>> start EXCERPTED TEXT

Add character and bonus storage to any space by making this freestanding industrial modern bookcase. This bookcase design requires precut lumber and plumbing pipe fittings, all of which can be found at your hardware store, and can be customized to fit your space.
Things You’ll Need
- 5 untreated lumber boards, precut to 12 inches by 2 inches by 52 inches
- Medium-grit sandpaper, #60
- Wood finish interior wood stain
- Paintbrush and/or cotton rag
- Clear multisurface waterproofer (optional)
- Felt or foam rounds, 3-inch diameter
- Multisurface glue
- ½-inch floor flanges, 4
- ½-inch by 12-inch pipe nipples, 30
- ½-inch by 24-inch pipe nipples, 4
- ½-inch close nipples, 6
- ½-inch threaded tee pipe fittings, 24
- ½-inch 90-degree pipe elbows, 4
- ½-inch by 42-inch pipe nipples, 2
- ½-inch 2-hole straps, 20
- #8 by 1-inch wood screws, 40
Notes on supplies:
Pipes: We used ½-inch round black steel finished metal pipes that can be found in the plumbing aisle at most hardware stores; the finish and pipe size can be changed depending on your tastes for this project. If you prefer a completely different metal finish, the pipes will take well to spray paint. Some hardware stores will make custom pipe cuts free of charge; take advantage of this service for the two 42-inch pipe nipples, because this isn’t a standard pipe size.
Lumber: We used 12-inch by 2-inch by 52-inch untreated lumber boards for this bookcase design. We like the look of the thicker, 2-inch slab, and the 52-inch width was a custom measurement for our space. Using thicker lumber allows for a lengthier shelf span, also helping to prevent sagging under heavy-weight objects like books over time. Each shelf in this design should be able to hold an even distribution of 60 pounds. Look for lumber that can be cut to size, another service most hardware stores will offer free of charge.
Tip: Customize the width of this bookcase by having longer or shorter boards cut to best fit the needs of your space. Every other component of the design will remain the same, except for the two 42-inch pipe nipples, which would also need to be custom cut.
First sand the boards smooth, freeing them from debris and splintered edges.
In a well-ventilated area, apply a stain for interior wood finishes (we used Minwax brand in the Early American finish) using a paintbrush or by wiping into the wood with a cotton rag. Wipe away excess stain to help bring out the natural variations in the woodgrain. Allow stain to fully dry (at least eight hours).
For added protection and sealing, we applied a coat of a clear multisurface waterproofer, allowing it to fully dry before bringing the boards indoors to work with.
After all the supplies are gathered, piecing together these bookcases is like a step-by-step puzzle. To assemble the bookcase, you’ll first build out each of the two side shelf supports before laying out the wood shelves and completing the piece with cross pipe supports.
Adhere felt or foam rounds to the bottom of each floor flange using multipurpose glue. These flanges will act as the feet of the bookcase, supporting the weight. The foam will help provide a protective barrier between the metal and floor to prevent scratching.
Assemble the pipe fittings starting from the bottom of the shelves. Pipe fittings come with a steel residue which can be wiped clean with a cloth rag. Wearing gloves while assembling the structure will help from transferring any residual mess onto your hands and clothing.

>> end EXCERPTED TEXT
>> start DATA SUPPLIED

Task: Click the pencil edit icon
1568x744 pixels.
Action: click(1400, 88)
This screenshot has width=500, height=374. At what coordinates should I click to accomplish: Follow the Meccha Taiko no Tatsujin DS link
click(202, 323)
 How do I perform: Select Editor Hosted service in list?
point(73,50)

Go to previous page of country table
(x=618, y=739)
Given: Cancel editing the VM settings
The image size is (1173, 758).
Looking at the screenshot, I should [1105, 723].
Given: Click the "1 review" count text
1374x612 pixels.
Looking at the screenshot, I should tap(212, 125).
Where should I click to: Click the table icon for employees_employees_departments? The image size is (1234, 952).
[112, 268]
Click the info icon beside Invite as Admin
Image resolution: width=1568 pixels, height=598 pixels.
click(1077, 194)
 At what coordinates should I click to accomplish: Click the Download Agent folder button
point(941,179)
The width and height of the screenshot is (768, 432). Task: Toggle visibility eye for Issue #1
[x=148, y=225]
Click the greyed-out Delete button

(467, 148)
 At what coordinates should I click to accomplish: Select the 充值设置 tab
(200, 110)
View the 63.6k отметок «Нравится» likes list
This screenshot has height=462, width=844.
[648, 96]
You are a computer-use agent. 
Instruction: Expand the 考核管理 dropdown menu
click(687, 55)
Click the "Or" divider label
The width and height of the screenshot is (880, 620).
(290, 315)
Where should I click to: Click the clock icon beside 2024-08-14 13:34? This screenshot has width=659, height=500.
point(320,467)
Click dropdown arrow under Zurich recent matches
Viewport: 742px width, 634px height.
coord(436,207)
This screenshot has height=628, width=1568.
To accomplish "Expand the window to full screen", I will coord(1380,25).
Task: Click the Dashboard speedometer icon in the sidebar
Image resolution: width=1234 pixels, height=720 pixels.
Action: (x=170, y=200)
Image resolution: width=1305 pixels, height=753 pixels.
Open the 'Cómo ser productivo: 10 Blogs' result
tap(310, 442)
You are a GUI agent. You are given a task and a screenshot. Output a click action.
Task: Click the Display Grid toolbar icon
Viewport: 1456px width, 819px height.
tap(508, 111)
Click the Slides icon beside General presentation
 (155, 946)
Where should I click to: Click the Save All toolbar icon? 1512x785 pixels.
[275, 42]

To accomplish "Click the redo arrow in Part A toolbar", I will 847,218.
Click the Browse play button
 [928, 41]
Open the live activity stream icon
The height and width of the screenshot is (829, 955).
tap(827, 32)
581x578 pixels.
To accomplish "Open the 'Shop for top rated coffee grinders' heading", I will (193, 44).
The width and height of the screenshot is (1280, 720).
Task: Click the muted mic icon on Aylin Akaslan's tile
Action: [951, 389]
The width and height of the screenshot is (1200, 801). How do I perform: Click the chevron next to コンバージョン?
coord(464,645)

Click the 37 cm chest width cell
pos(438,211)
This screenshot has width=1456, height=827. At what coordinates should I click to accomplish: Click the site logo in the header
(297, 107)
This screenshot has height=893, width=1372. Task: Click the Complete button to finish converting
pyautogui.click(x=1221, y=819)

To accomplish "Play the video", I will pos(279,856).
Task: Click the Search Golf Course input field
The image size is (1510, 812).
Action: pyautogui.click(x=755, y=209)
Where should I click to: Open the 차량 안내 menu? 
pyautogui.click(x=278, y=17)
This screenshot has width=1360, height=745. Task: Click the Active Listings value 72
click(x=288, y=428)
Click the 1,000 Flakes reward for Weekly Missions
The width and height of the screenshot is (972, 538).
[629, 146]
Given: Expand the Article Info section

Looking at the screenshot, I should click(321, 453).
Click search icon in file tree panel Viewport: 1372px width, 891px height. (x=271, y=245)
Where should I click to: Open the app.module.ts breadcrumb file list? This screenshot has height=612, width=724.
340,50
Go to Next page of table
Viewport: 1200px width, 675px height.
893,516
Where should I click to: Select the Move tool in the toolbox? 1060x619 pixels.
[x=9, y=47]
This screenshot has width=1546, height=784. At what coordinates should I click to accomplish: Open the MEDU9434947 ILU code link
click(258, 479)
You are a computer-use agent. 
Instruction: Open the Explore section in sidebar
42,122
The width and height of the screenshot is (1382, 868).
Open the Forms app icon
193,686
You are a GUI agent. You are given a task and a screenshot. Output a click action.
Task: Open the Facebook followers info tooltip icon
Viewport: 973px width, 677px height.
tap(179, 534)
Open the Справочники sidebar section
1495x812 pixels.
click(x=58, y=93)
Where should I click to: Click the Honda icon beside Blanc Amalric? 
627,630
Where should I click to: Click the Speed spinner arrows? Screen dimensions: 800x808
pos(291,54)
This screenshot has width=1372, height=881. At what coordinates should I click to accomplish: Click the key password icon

>> end DATA SUPPLIED

#### TASK STATEMENT:
Continue the industrial pipe bookcase instructions, starting after their final sentence.

#### ANSWER TO THIS PROBLEM:
First attach a close nipple to each of the four floor flanges, followed by a tee fitting to make the feet for the bookcase.
Using four of the 12-inch pipe nipples and two more of the tee fittings on each, make two freestanding square shapes. These will act as the starting points for each side of the bookcase shelf supports.
From here, continue to build upward, creating a row of three squares using the 12-inch pipe nipples and tee fittings. Each side will begin to resemble a ladder — can you see it starting to come together?
To add variation in height and a little interest to the bookcase, attach the 24-inch pipe nipples before completing each side with a final “square” of the 12-inch pipe nipples.
Lay the boards one at a time, measuring a 4-inch overhang on each side of the shelf. Attach two 2-hole straps along the pipe underneath the board, screwing them into the wood for added support and security.
Tip: While laying the boards, choose the sides with interesting variations or knots along the wood grain for areas you’ll see. Similarly, if there are portions of the boards you’re not as fond of, easily conceal them from sight by laying them on the flip side.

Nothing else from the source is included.